The bright colors and expressive brushstrokes of "Vetheuil," a landscape, resembles van Gogh's canvases, but was painted by Monet. A cubist work, "Still-Life in Front of a Balcony," at the exhibition's exit, is by Louis Marcoussis, not the artists associated with Cubism, Picasso or Braque, though each of the latter two have works in the exhibition, Picasso's "The Flower Seller" being surprisingly impressionistic. Similarly, Gauguin's impressionistic "Ostre Anlaeg Park, Copenhagen" reveals little of the forthcoming bold compositions and mysterious figures of his post-impressionist works.

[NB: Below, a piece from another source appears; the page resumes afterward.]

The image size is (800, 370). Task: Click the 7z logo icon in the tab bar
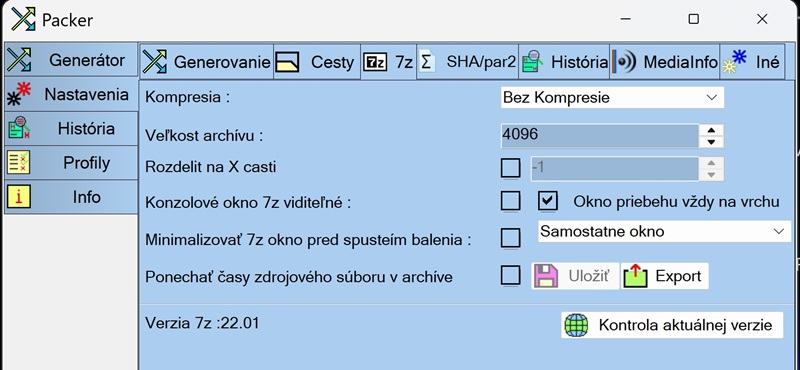point(376,62)
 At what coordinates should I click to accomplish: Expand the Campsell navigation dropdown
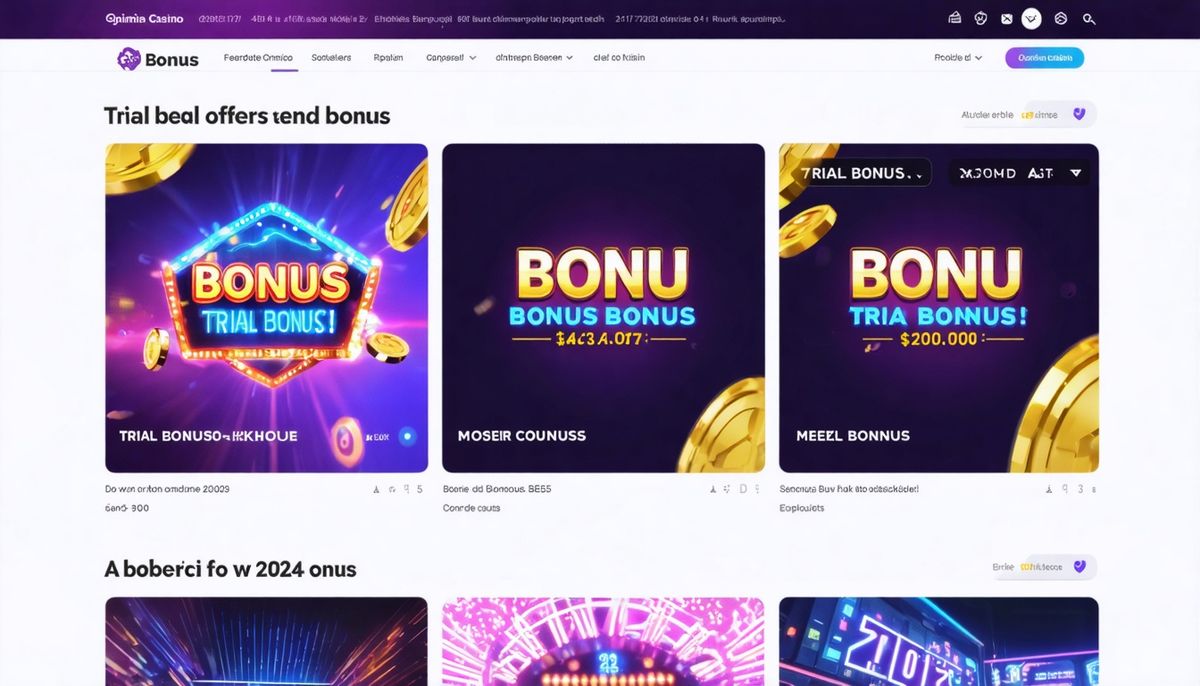point(450,57)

The paintings are presented thematically rather than chronologically, which has the advantage of eliciting comparisons not evident in more standard presentation.

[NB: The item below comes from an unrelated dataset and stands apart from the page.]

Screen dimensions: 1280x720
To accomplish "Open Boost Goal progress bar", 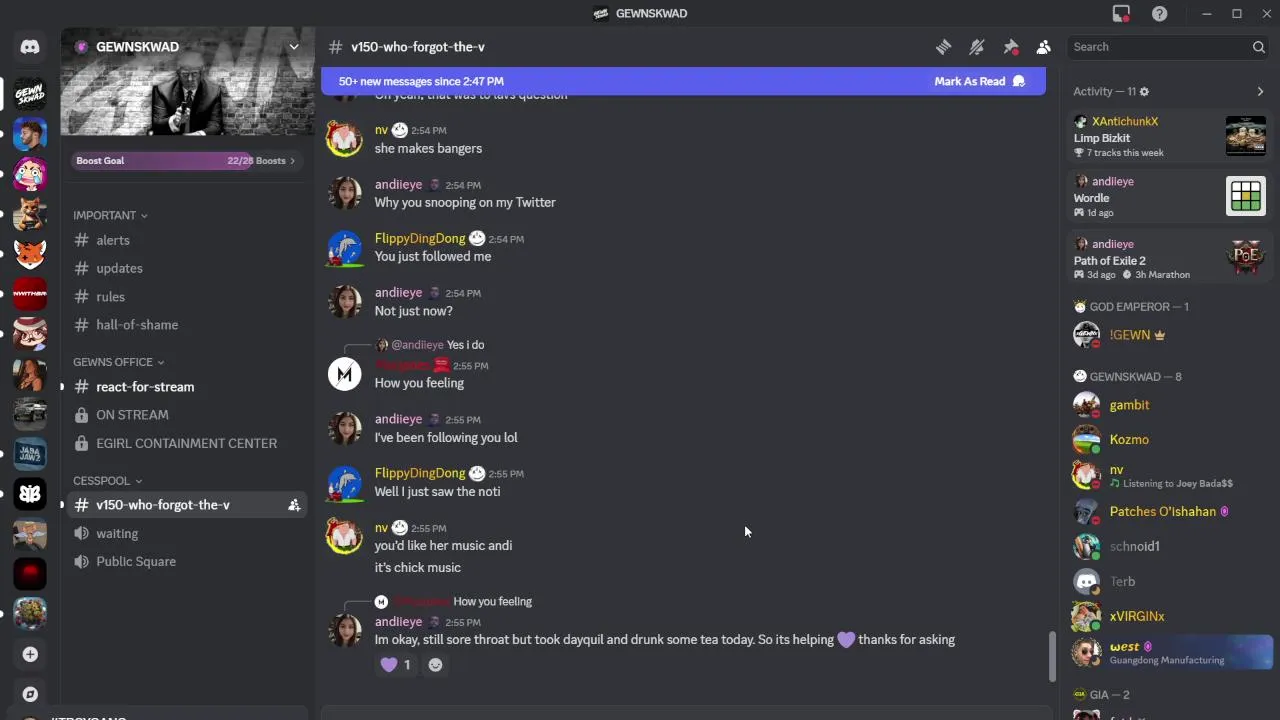I will tap(187, 161).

A large "Pastorale" by Corot greets the visitor entering the exhibition and the "Changing Styles in French Landscape Painting" sector. While eloquently painted, its population of romping nymphs is overshadowed by the grounded reality of Millet's peasant couple across the room, "Going to Work" in somber early morning light, their rustic dignity and shadowed palette an influence on early van Gogh, as well as other artists displayed in the "Figures Out of Doors" half of the gallery.
To the right of the Corot, Camille Pissarro's impressionistic peasant scene, "Banks of the Marne," quickly pulls the viewer into the shifting sensibilities of the times, continued by the soft tactility of Renoir's blurred view into "The Painter's Garden," Emile Bernard's expressionistically interpreted "Landscape, Saint-Briac," and a marvelous Cezanne, "The Star Ridge with the King's Peak."
Such comparisons and connections continue through this gallery, and others, each with their own seductions, that focus on "Light on Water," "Viewpoints" (cityscapes) and "Portraits and Still Lifes."
"Millet to Matisse" was organized by Vivien Hamilton, curator of European art at the Glasgow Museums and University of Glasgow Department of Art History lecturer. Kelvingrove Art Gallery is one of the divisions within the Glasgow Museums, an institution made up of several components, somewhat like the Carnegie Institute. (Hamilton; Mark O'Neill, head of museums, Glasgow Museums; and The Lord Provost of the city of Glasgow, Alexander Mosson, and Lady Mosson, will attend Sunday's reception.)
There is another parallel to Pittsburgh in that the benefactors whose gifts built the collection were, like Henry Clay Frick and Andrew Carnegie, often industrialists whose fortunes rose at the end of the 19th and beginning of the 20th centuries within the changing cultural environment.
Frick director of museum programs Thomas Smart points out that the three drawing exhibitions that precluded "Millet to Matisse," which had related themes and artists, provided background that would contribute to the appreciation of the works in this show. "We've been preparing people for this [which is] part of a larger picture. This is really a concluding statement."
Altogether, it's an accomplished example of what individual institutions like the Frick, combining a firm sense of mission and the constancy to develop it, contribute to Pittsburgh's cultural landscape.
A label icon indicates a complementary work in the Frick collection, which may be found in cases outside the exhibition. There's also an audio tour, the first the Frick has recorded for an exhibition, made in consortium with other museums the exhibitions will travel to ($5 rental).
A very fine catalog published by Yale University Press and Kelvingrove Art Gallery, with exacting full-color reproductions of the paintings, a number of supplemental illustrations, and informative essays on the museum, Glasgow and the vibrancy of the art scene during the period represented in the exhibition, is available in the exhibition gift shop, handily located within the museum ($45 soft, $55 hard cover).